Our endocrine glands produce hormones, which are like the body’s messengers—they move through the bloodstream until they reach their target organ, and then they deliver instructions telling that organ exactly how to behave. These “messages” trigger important processes, like metabolism, growth, reproduction and even mood.
Occasionally, in one of the endocrine glands, a change in the DNA (known as a mutation) causes abnormal cells to grow, and a tumor forms. Most endocrine tumors are benign (not cancerous), but a few will become cancerous. Collectively, endocrine cancers are much less common than other kinds of cancer. “However, thyroid cancer, which is an endocrine cancer, is the fifth most common cancer among women in the United States,” notes Yale Medicine endocrinologist Elizabeth Holt, MD, who is also the co-director of the endocrine neoplasia disease team and an associate professor of medicine (endocrinology) at Yale School of Medicine. She is part of Yale Cancer Center’s Endocrine Cancers Program.
Because hormones play such a key role in keeping the body balanced, both benign and cancerous endocrine tumors have the potential to cause serious problems. For this reason, they may require some form of treatment such as surgery or radiation therapy. Almost all endocrine tumors require at least some evaluation and monitoring, she says.
“At the Endocrine Cancers Program,” says Dr. Holt, “patients with endocrine cancers are cared for by a multidisciplinary team of doctors and nurses, including those in endocrinology, endocrine surgery, radiology, nuclear medicine, pathology, genetics and medical oncology.” This team of experts meets weekly to discuss patient care and to share new research.
What are the types of endocrine cancer?
Tumors can occur in any of the major endocrine glands, including the thyroid, parathyroid, pituitary and adrenal glands, and the pancreas. The most common sites are as follows:
- Thyroid gland: Most endocrine cancers develop in the thyroid gland (a butterfly-shaped organ in the lower neck). Thyroid cancer is far more common in women than men. Statistics show that the annual rate of thyroid cancer is on the rise, both in the United States and worldwide. The good news is, most tumors (referred to as nodules) of the thyroid are not cancerous.

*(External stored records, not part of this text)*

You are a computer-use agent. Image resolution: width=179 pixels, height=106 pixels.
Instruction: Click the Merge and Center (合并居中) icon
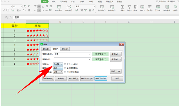[59, 7]
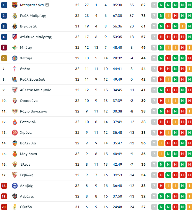Click the red 'H' form badge in Betis row
This screenshot has width=192, height=212.
point(182,48)
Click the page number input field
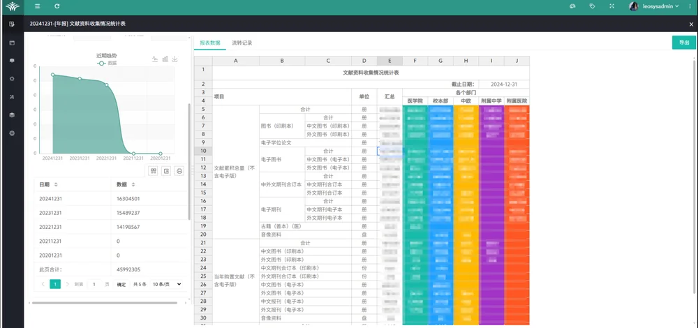The width and height of the screenshot is (698, 328). tap(94, 284)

- Pituitary gland: A pea-sized organ attached to the brain, the pituitary gland produces hormones that influence growth and fertility. Pituitary tumors are almost always benign but can result in too much or too little of one or more hormones, which in turn can upset the balance of other glands.
- Adrenal gland: The two adrenal glands, which reside just above the kidneys, produce hormones that regulate metabolism (cortisol), the stress response (adrenaline), blood pressure (aldosterone) and certain sexual characteristics (androgens).

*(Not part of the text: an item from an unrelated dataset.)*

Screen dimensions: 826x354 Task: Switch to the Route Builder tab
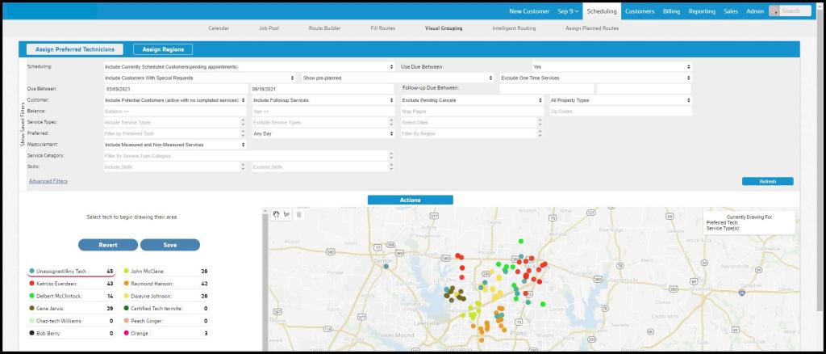pyautogui.click(x=323, y=28)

- Pancreas: Though the pancreas plays an active role in the digestive system, it’s also the source of important hormones, including insulin. Rare tumors can produce too much insulin or other related hormones, which can impact blood sugar levels.
Though some cases are inherited, the cause of most endocrine cancer is usually unclear.
What are the symptoms of endocrine cancer?
Some patients with thyroid tumors notice a lump on their neck. Others don’t—and for other endocrine tumors, no general rules apply. Some tumors cause severe hormonal shifts or discomfort, whereas other tumors cause no symptoms at all.
So, when is a tumor likely to have symptoms? Basically, it has symptoms if it’s functional (it makes excess hormones), rather than nonfunctional (it doesn’t make them). For example, an adrenal tumor that produces excess testosterone might cause a female patient to develop certain male traits, such as facial hair.
Symptoms can also occur as a tumor grows larger. A large tumor destroys a portion of the gland, leading to a shortage of hormones. It can also affect nearby structures. For example, a large pituitary tumor might press on the nerve running between the eyes and the brain, causing vision changes.
When endocrine tumors do not have symptoms, doctors may notice them incidentally, while evaluating a patient for another reason.
How is endocrine cancer diagnosed?
Doctors can perform a number of tests to check for a suspected endocrine tumor:
- A medical history and physical exam to assess for physical or behavioral changes related to hormone function.
- Lab tests to check for abnormal hormone levels in the blood or urine.
- Imaging studies (CT scan, MRI or ultrasound) to look for evidence of abnormal tissue in the gland.
- A biopsy to obtain a sample of abnormal tissue and analyze it for cancer cells.
How is endocrine cancer treated?
For any endocrine tumor, treatment might involve surgery to remove it. For those that are cancerous, another approach sometimes used is radiation therapy. Patients sometimes receive hormonal therapy to balance out the hormone levels in the body. Depending on the type of tumor, your doctor may suggest other targeted regimens to meet your individual needs.
What makes the Endocrine Cancers Program unique?
“At the Endocrine Cancers Program, we are able to address all aspects of patient care in one center,” says Dr. Holt. “Often, our satellite facilities make it possible to receive the same expert testing and treatment closer to home.” We use electronic medical records, which allows our caregivers to communicate effectively and facilitates patient communication with the team. Patients can also be scheduled to see multiple caregivers on the same day.